JDS, which only has a slender presence in the region, ended up with zero seats in both the 2013 and 2018 polls. In Uttara Kannada District, JDS could win two seats in 2008 and managed to gain the second position in three constituencies in 2013. The situation worsened for JDS in 2018 when it managed to get the second position only in one constituency­—Karwar in North Kannada.

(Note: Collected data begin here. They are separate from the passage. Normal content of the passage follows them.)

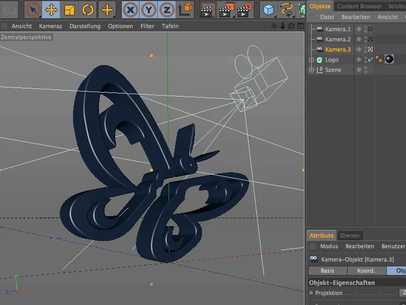406x305 pixels.
Task: Click the Render View icon
Action: 209,9
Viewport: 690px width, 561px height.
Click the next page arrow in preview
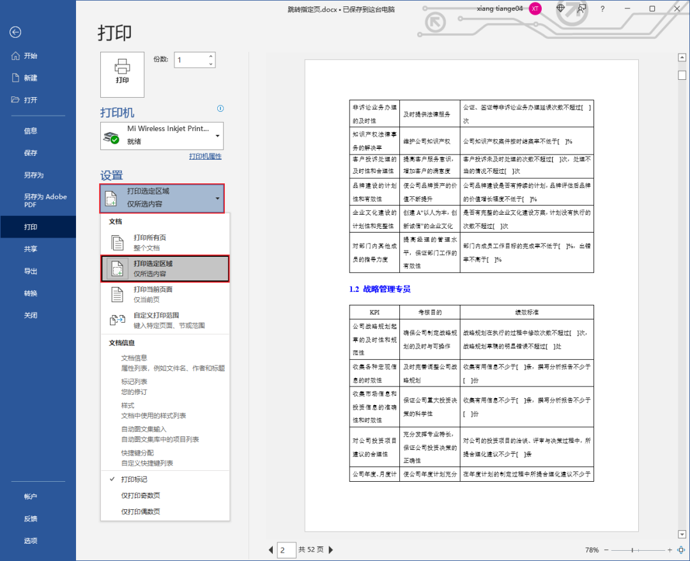click(331, 549)
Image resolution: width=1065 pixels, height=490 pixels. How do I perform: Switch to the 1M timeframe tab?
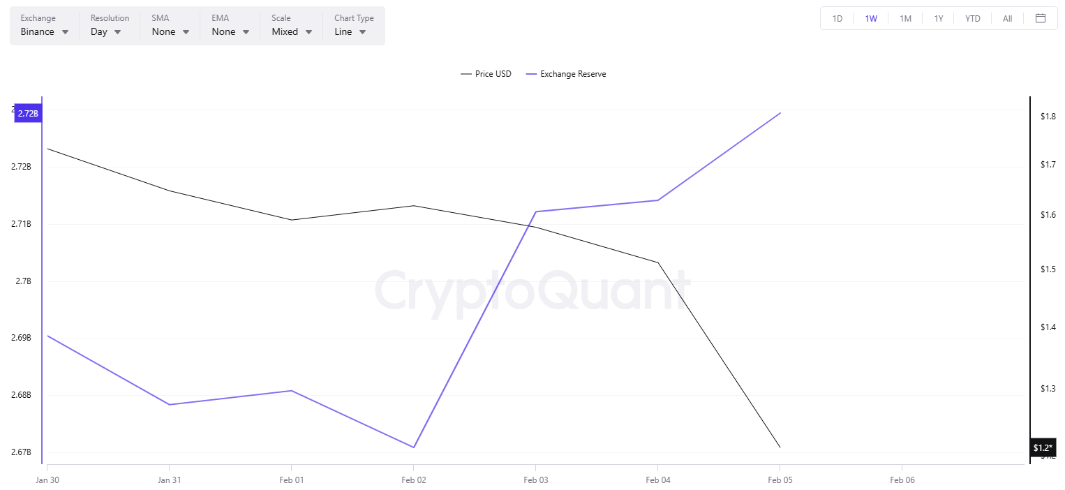click(x=905, y=18)
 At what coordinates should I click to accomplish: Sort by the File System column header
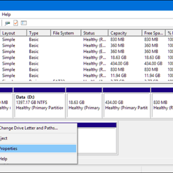coord(66,33)
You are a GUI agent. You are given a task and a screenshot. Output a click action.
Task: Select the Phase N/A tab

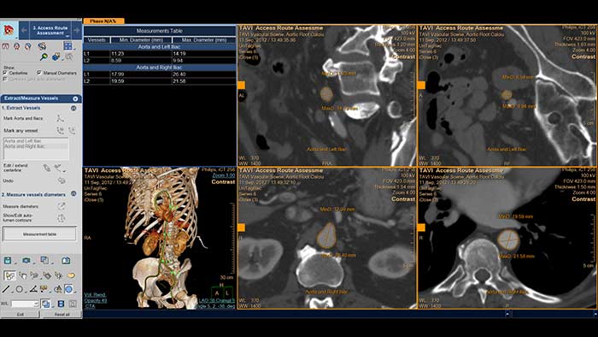point(103,21)
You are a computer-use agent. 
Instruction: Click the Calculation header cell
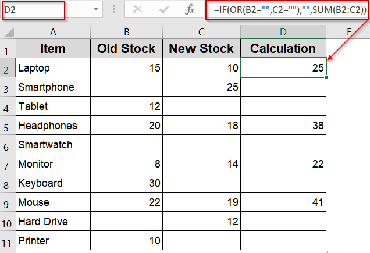(x=283, y=49)
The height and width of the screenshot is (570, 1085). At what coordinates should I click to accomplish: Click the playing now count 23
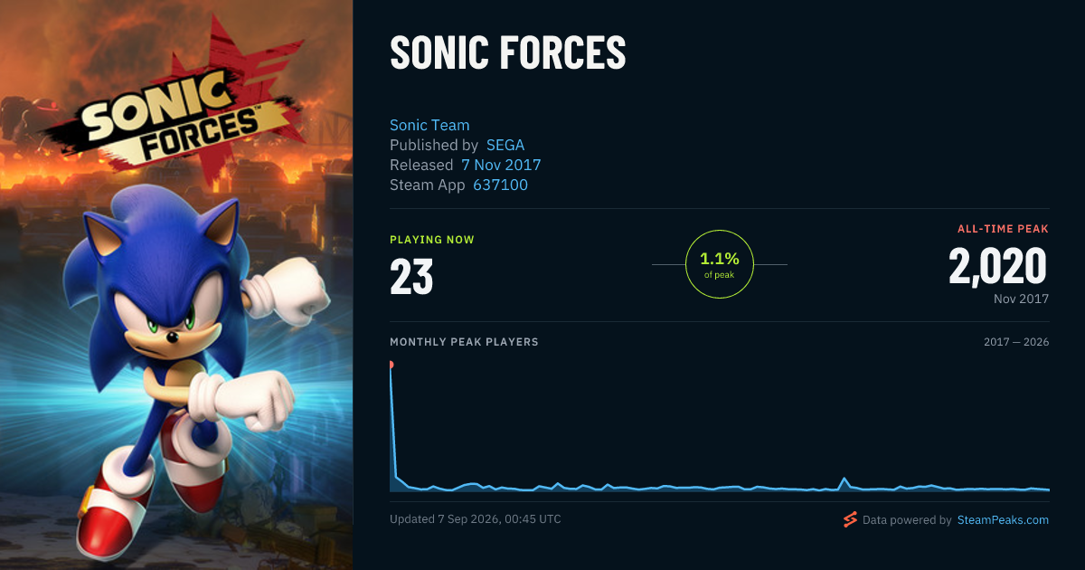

The congress is relying on the internal conflicts between parivar groups and anti-incumbency to win

“The Congress is focusing only on the failures of the Government—burning issues such as price hike of essential commodities and the rampant corruption,” says Ramanath Rai. When Outlook enquired as to how the Congress was going to deal with the communal campaign being raised by BJP, Ramanath Rai stuck to his point. “We are talking about issues that affect all sections of the society. Let Modi and Amit Shah come and go. We are not talking about them.” Though he did not make it apparent, it is becoming very clear that the Congress is playing down communal polarisation and is trying to garner attention to the failures of the State and Central Governments. Having burned his fingers in 2018, Ramanath Rai probably does not want to create another opportunity for the BJP to make a call ‘to choose between Ram and Rahim’. The Congress leaders whom Outlook met in the region made it clear that corruption and the price rise are the two major campaign themes that the party is focusing on. “I believe that talking about such issues that affects everybody would be more effective,” says P V Mohan.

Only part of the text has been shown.